[Dataset records]
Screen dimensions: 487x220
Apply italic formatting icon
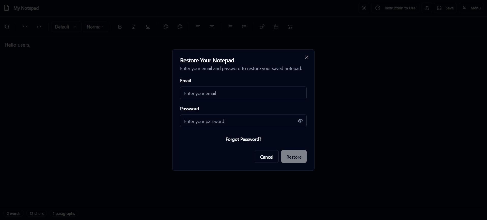(134, 27)
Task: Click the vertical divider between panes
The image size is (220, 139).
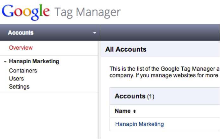Action: (x=99, y=90)
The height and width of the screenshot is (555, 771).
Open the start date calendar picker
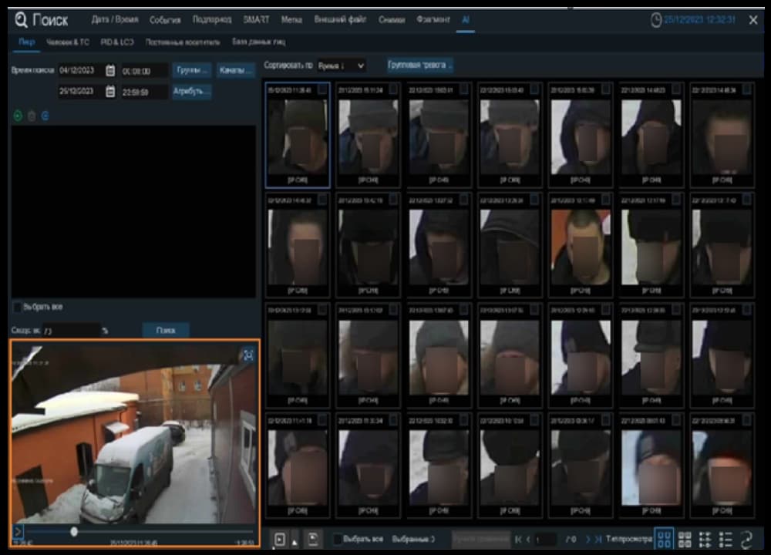pyautogui.click(x=110, y=71)
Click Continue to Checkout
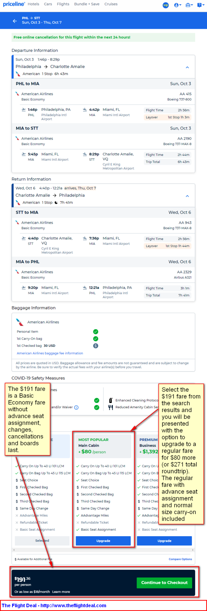 click(164, 583)
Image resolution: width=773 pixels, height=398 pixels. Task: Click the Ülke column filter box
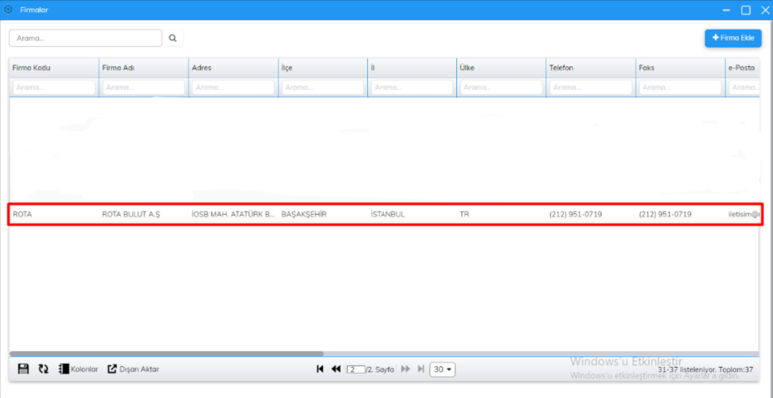pyautogui.click(x=500, y=87)
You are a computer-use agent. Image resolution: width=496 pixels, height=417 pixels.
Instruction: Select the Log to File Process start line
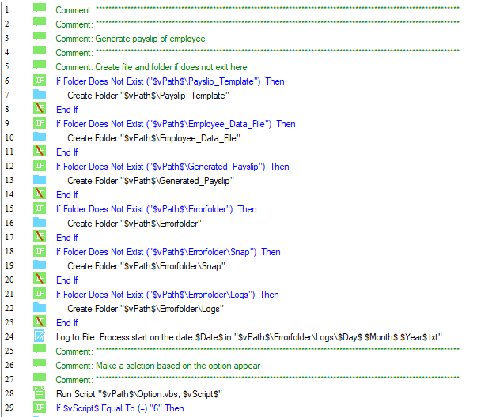tap(249, 337)
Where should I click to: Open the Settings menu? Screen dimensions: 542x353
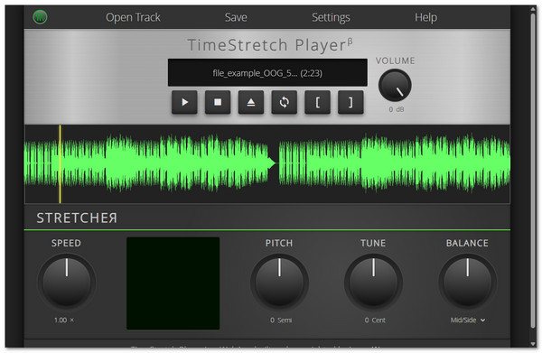pyautogui.click(x=331, y=17)
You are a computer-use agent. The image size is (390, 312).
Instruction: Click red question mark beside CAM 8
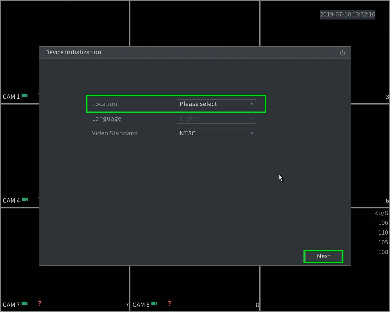(x=169, y=303)
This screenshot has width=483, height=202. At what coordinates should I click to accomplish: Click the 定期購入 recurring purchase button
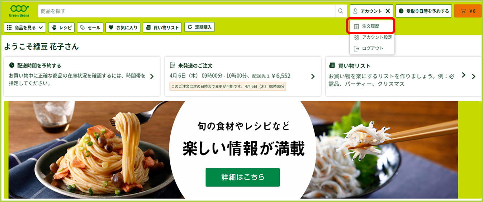[199, 27]
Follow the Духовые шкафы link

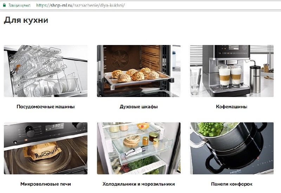(x=139, y=107)
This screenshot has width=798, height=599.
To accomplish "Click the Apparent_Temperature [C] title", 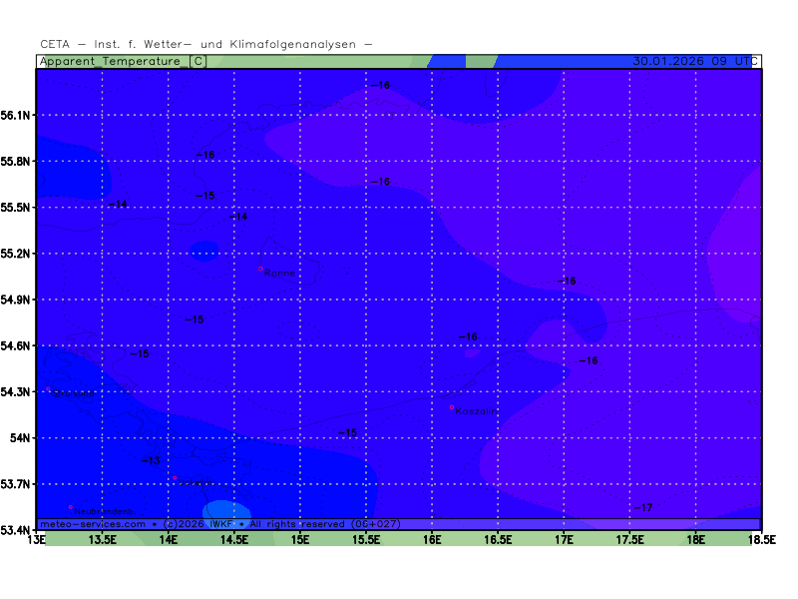I will (123, 62).
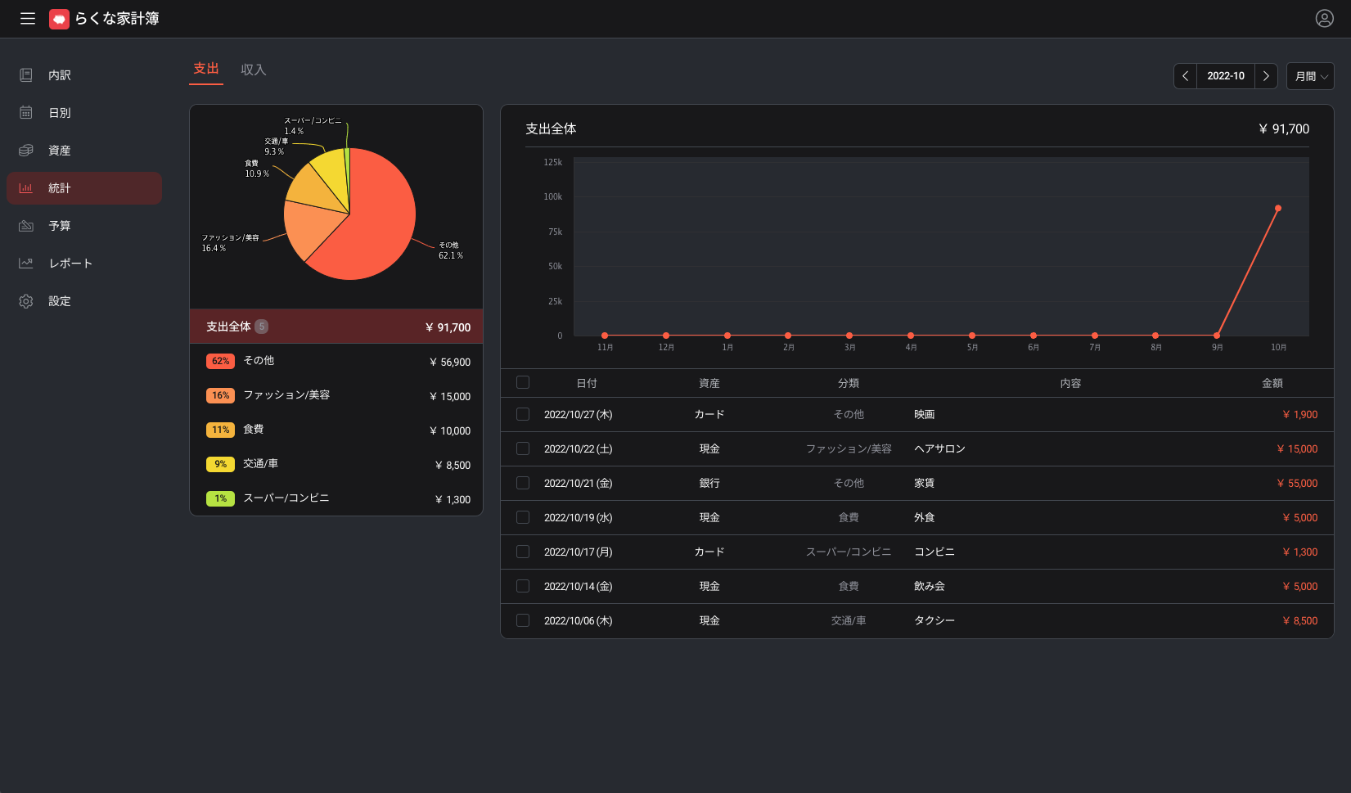Click the 支出全体 summary row
Image resolution: width=1351 pixels, height=793 pixels.
(336, 327)
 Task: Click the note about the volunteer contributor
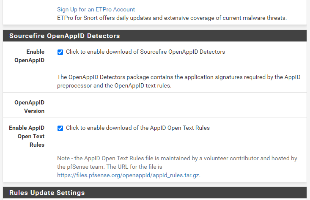point(177,159)
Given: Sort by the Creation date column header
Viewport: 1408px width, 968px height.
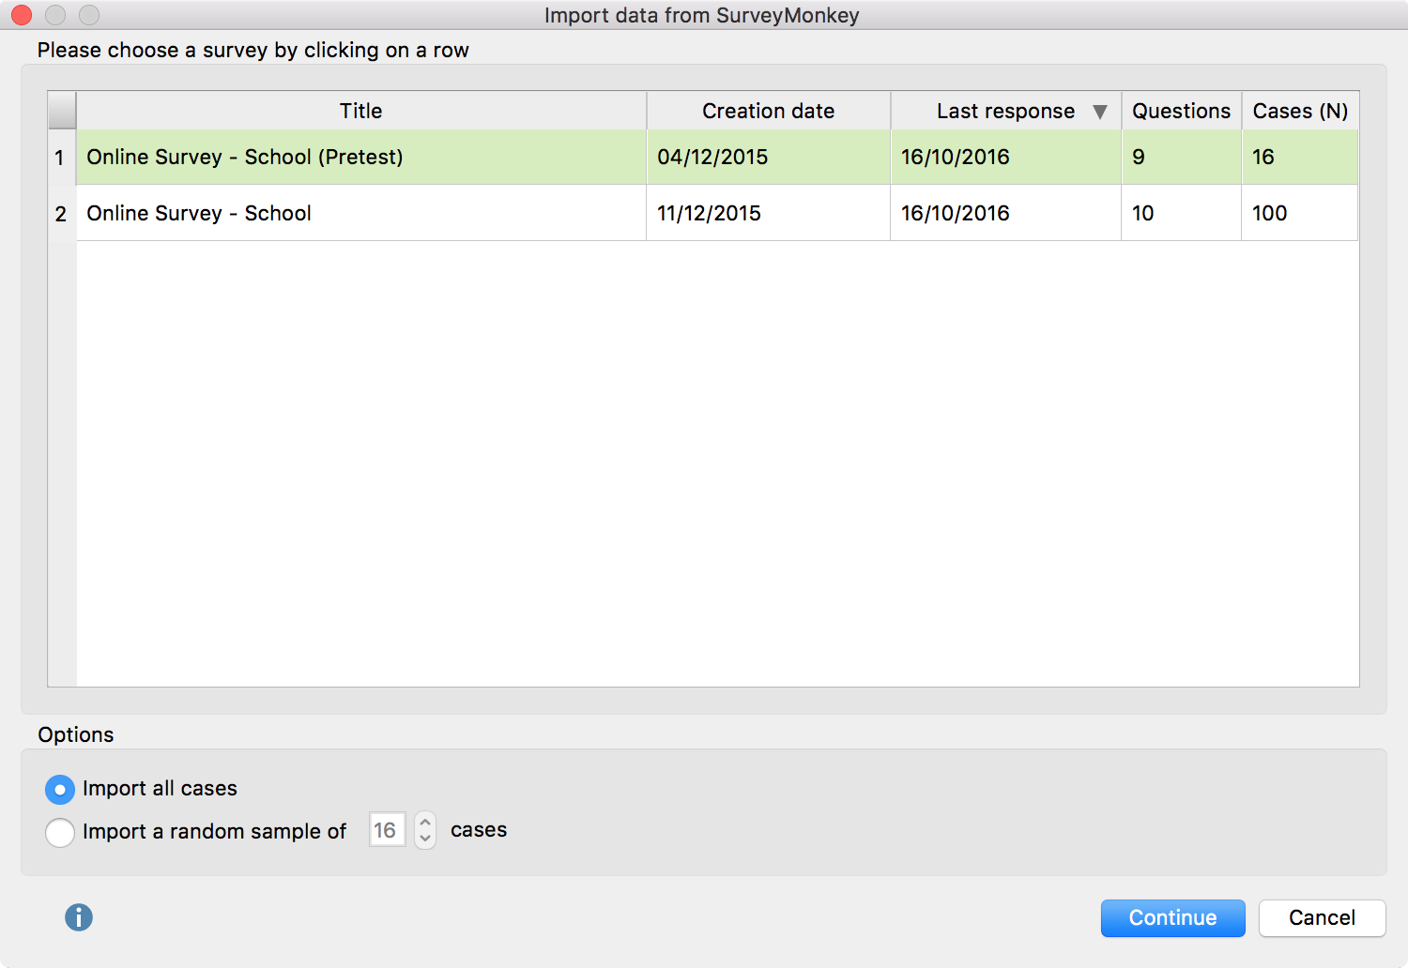Looking at the screenshot, I should [768, 111].
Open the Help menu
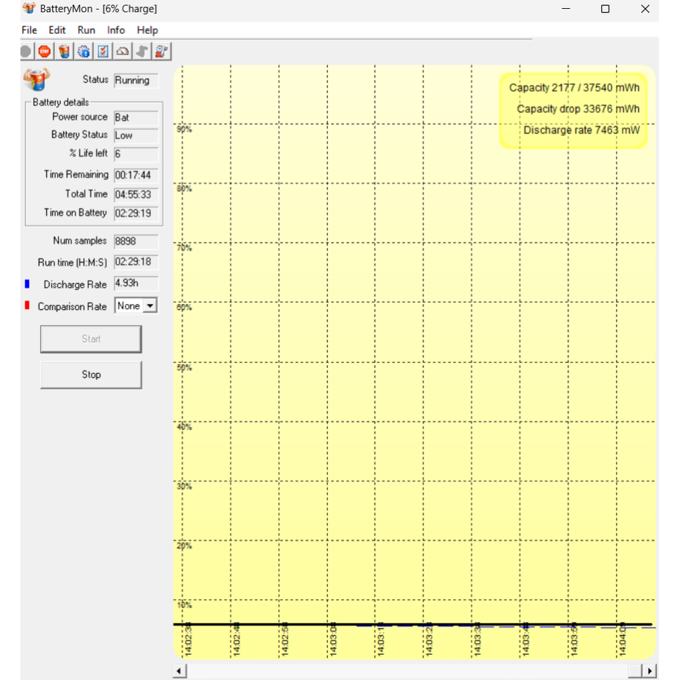 (147, 30)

WHAT TO WORK ON: Within the records above, find every line holding the word "computer" and give the total as a bare number.

SOLUTION FOR THIS PROBLEM: 2